As you can see, it contains way more information:

a) it gives away implementation details as it has to list private fields
and their types. b) it includes other headers, among them even those only needed in the
private part of the class.

The point that I hope to get across is that header files need to provide
information to the compiler that is of no concern to the programmer using
the library. Private fields of classes are of no concern whatsoever to the
user. Nonetheless, a compiler has to know about them at compile time.
Therefore, fake headers can not serve as sufficient information to the
compiler.
They don't need to. Stroustrups approach is very similar to what you are
doing. But he actually uses what you call a fake header.

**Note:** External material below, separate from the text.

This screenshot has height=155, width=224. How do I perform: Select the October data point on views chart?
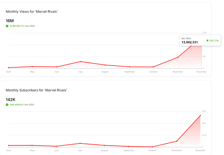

There is no rule
against having multiple declarations appear in the same translation unit.
I'm not really srue why header files that present things that aren't
necessary for the client's code should need to be #included in the client's
source file. They should be #included in your source files. What you are
calling the fake header should be #included in the client's source.
Stroustrup even #includes the equivilaent in the implementation's header to
test it for consistency.
There are more complicated examples involving templates, where it actually
can be usefull or even necessary to give implemting code in the header
files: after all template definitions need to be known at compile time. In
those cases, the header file will be cluttered with implemtation details.
A fake header will still be small and easy to read. But this is possible
precisely because it does not need to contain all the information that the
compiler needs to instanciate templates or allocate memory for private
fields in classes.
I'm pretty sure you can treat templates in much the same way as regular
source is treated. I'm still learning about templates, so there may be
significant exceptions to this.

Stroustrup clearly provides a notion of having two (or more) sets of
functional headers. One set might be accessed by the user of a
component,
while another would be accessed by its implementor. Perhaps I'm missing
something but it appears to me the Standard Library is not designed
according to the guidelines presented in TC++PL(SE).

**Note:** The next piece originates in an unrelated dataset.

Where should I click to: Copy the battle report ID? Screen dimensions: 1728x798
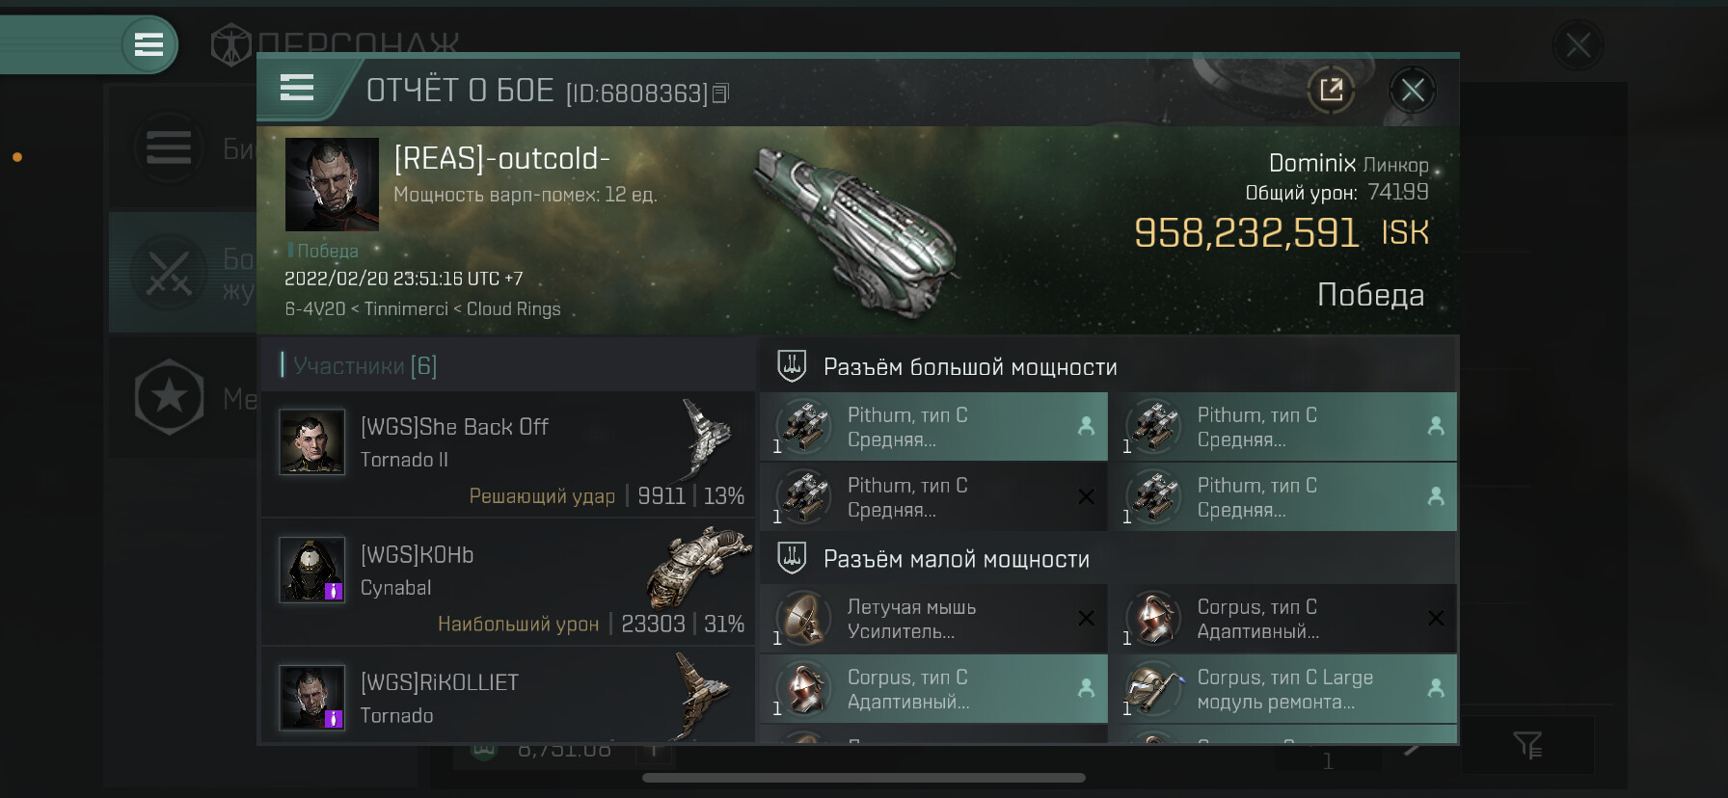click(720, 93)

I do not onw a copy of TC++PL(SE) so I cannot comment on this particular
assesment. However, why would it be necessary, better, or advisable that
the standard follows the guidlines in that book?

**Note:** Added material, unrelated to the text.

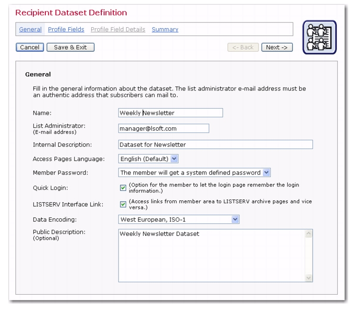355x311 pixels.
Task: Click the Internal Description input field
Action: pos(215,144)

One reason is that the guidelines prescribe good programming practices.
Another reason is to maintain a consistent approach that will match the
reasonable expectations of people who learn C++ from the most authoritative
source available.

Interestingly the Standard says:

"A translation unit may include library headers in any order (_lex_).
Each may be included more than once, with no effect different from
being included exactly once, except that the effect of including
either <cassert> or <assert.h> depends each time on the lexically cur-
rent definition of NDEBUG.18)"

That seems to indicate that something is wrong with either the Standard,
or with the implementation.

Why? This requirement is probably met by most implementations. It just
states that

But the implementation I am discussing seems to be encountering problems
with this, so something must be wrong somewhere. I could be that I am not
fully understanding what they mean by circular dependencies.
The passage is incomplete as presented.